Join the dots and two things are clear. First, democratic electorates outside America are repelled by Trump, both the direct threat he poses to their economies and security, and the general sense that he is behaving like a gigantic out-of-control bully. Secondly, there is a desperate urgency among the leaders of the non-American democracies to find ways of containing Trump, not least by coming together in new and stronger alliances for trade and defence.
In Europe, plans are already advanced for a new form of Nato without the US, and for defence procurement from within this new non-American bloc. This would include Canada immediately, and might extend to the Asian and Australasian democracies. Aukus—the US, British, Australian defence pact—is only four years old yet already seems of another age. There is a big question mark already as to whether its agreements on military technology are still viable in the light of Trump’s ambivalence about working with western partners.
Trade relations between the non-American democracies will also be intensified, and the non-Americans will not be following Trump into a trade war with China. Britain needs to negotiate a bold new trade deal with the European Union, preferably to re-enter the customs union and as much of the single market as possible. The UK-EU summit in May is a first tentative step on this road.

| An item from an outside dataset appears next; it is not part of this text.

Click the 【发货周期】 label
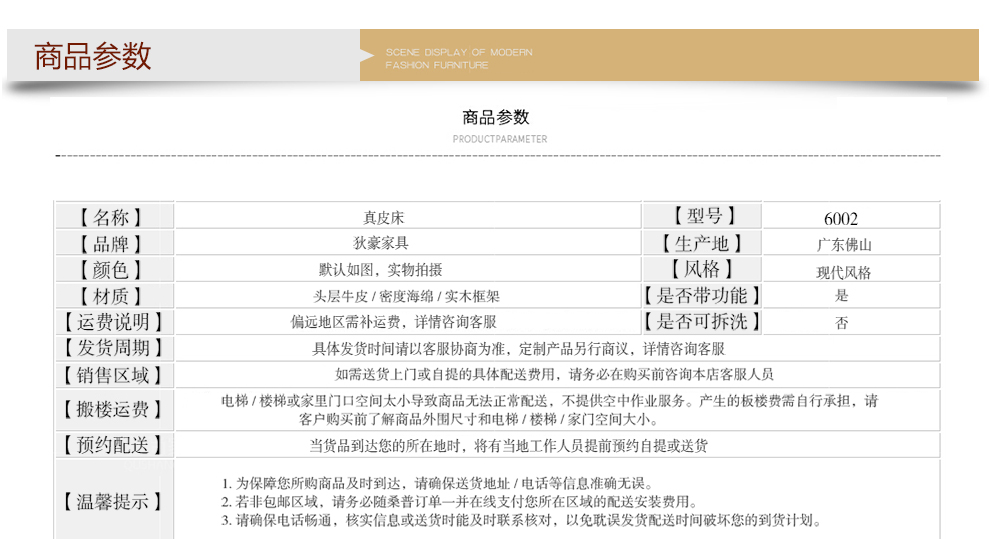Screen dimensions: 990x539 (112, 348)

Trump himself constantly zigzags. Some of his tariffs have lasted less than 24 hours and some are in suspense. He even managed to criticise Putin this week after a civil encounter with Ukraine’s Volodymyr Zelensky at Pope Francis’s funeral. Optimists hope that on both trade and defence he might revert to a more sensible mean after the shocks of his first 100 days, particularly if inflation and recession beckon.
But there is no reason to believe that tactical retreats, subject to change day by day, tweet by tweet, will end Trump’s congenital instability on tariffs and defence unless he meets a massive roadblock. His big destructive tariffs on imported steel and cars are still in place, including against Canada. The trade war against China is still raging with a 145 per cent tariff. And the US is disengaging systematically from support for Ukraine.
The truth is that Trump is doing what he believes, both in using tariffs as a means of controlling and exploiting foreign countries, and in dismantling the American defence umbrella from Europe in the face of a Russian dictator he admires. In his first term, Trump was constrained by independent advisers and by fear of losing an election; these forces are much weaker in his second term. The bond market seems to have been the main constraint to date, and that has so far only tempered, not overcome, his wilder impulses.
All of which makes Carney’s situation acute in Canada. The Canadian exposure to American trade and reliance on American defence are second to none. Stronger trade and defence links with Europe and Asia have value as a signal that Canada will resist Trumpite imperialism as far as it can. But Carney’s best hope is that Trump and Xi Jinping remain in a protracted stand-off and that a US recession comes to pass. Canada would probably be hit by any recession as badly as the US, but just maybe it will force Trump into wholesale retreat.